20余年前、こちらのお宅では一匹のオス猫を飼っておられたそうです。ある日、そのオス猫が一匹のメスの子猫を連れてきました。その後、子猫はオス猫とともに飼われるようになりました。しばらくして老齢だったオス猫が亡くなり、子猫は亡くなったおじちゃん猫の分まで可愛がられるようになりました。同じ頃、ご主人と奥様に女の子が授かりました。その時の赤ちゃんがこちらのご長女で、この度のご依頼主です。そして、その子猫ちゃんが今回、ご葬送させていただくチーコさんなのでした。

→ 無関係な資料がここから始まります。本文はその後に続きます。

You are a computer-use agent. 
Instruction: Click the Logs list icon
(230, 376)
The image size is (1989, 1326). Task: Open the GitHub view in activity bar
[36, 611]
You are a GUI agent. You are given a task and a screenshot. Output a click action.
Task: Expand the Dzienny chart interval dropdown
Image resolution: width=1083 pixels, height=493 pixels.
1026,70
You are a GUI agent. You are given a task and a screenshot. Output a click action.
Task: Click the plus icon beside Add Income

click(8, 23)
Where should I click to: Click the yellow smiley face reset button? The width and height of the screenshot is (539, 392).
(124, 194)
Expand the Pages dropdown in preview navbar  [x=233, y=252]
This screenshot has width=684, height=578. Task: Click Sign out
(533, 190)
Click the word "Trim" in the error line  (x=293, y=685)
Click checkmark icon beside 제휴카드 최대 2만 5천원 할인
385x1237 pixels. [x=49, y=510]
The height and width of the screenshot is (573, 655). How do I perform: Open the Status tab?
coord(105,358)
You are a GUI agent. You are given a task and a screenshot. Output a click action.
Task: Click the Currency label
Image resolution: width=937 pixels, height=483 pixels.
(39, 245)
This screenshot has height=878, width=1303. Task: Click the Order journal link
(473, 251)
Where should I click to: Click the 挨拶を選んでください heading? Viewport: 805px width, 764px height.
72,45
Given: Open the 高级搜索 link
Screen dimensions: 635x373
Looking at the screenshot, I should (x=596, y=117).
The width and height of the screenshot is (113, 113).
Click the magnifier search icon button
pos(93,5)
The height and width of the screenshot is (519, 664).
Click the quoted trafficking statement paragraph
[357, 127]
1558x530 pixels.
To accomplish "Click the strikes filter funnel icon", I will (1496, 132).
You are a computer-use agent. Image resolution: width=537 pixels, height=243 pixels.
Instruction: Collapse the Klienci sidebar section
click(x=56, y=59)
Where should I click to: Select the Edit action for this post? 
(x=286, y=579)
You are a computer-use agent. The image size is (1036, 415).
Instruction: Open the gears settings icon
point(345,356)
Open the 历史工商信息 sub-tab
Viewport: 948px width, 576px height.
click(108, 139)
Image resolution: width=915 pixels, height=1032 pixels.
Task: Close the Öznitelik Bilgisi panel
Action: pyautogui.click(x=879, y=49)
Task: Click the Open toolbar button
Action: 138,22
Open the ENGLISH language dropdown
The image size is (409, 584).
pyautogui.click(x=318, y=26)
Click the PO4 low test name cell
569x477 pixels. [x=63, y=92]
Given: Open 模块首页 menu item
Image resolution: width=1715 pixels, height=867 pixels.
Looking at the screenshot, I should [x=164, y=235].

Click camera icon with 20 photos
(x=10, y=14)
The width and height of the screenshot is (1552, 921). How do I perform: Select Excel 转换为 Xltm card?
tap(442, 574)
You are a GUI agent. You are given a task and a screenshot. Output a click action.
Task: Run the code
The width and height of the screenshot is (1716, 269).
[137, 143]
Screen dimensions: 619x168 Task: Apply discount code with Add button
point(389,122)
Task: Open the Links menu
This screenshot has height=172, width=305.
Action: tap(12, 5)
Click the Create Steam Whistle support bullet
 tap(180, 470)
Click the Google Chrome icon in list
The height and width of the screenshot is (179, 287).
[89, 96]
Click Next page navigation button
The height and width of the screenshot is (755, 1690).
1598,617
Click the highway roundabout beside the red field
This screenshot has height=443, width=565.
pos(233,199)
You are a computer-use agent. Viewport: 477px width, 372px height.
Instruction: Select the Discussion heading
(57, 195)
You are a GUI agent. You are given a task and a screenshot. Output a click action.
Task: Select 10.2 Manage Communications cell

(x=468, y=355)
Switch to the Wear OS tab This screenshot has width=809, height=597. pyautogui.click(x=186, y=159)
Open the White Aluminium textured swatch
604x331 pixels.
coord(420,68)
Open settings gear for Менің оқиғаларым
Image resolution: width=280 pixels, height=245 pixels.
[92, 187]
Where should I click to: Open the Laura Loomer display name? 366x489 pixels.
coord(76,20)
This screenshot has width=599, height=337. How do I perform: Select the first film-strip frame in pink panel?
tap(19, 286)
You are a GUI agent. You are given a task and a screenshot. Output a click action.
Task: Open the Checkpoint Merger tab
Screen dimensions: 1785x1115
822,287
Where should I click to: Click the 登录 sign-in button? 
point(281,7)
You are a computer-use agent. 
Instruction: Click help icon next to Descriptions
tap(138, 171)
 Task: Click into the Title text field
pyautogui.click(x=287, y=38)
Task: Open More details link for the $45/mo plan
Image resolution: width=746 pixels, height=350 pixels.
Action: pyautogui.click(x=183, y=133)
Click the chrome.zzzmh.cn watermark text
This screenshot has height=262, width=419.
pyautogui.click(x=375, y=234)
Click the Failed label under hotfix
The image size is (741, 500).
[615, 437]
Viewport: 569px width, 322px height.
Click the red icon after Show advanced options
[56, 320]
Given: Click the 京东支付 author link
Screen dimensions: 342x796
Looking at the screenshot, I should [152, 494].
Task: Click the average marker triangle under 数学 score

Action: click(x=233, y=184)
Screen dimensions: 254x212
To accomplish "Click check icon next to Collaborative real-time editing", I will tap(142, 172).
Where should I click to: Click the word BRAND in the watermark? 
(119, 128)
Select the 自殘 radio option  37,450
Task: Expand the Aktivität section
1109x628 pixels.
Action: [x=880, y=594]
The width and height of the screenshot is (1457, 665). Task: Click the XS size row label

チーコちゃんがこのお家に入った頃、ご長女の他にさらにもうひとり家族の一員が増えました。仔犬がやってきたのです。チーコはその仔犬をまるで我が子のように可愛がり育てました。時は流れて、ちょうど一年前の今頃、そのワンちゃんは天寿を全うしこの世を去りました。そして 今日、チーコ婆ちゃんは我が子の後を追うように旅立ったのです。
ご依頼主様には妹様がおられますが、お二人がお産まれになった時から側らには常にチーコちゃん、ワンちゃんがいたのです。それは姉兄妹に等しい関係と言えなくもありません。そんなかけがえのない存在を短い間に次々に失ってしまうなんて若いお二人にはどんなにかお辛かったことでしょう。
お火葬は近くの公園で行いました。コートの必要なくらい風の冷たい夜だったにもかかわらず、お二人はお車の中に一度も入らず、立ちっぱなしでお火葬を見守り続けておられました。
お二人には、もうチーコがお膝に乗ってくることはないと悲しまないでほしいです。楽しかった想い出の数々が必ずやご姉妹のこころをいつしか癒してくれるはず ー 私たちはそう信じています。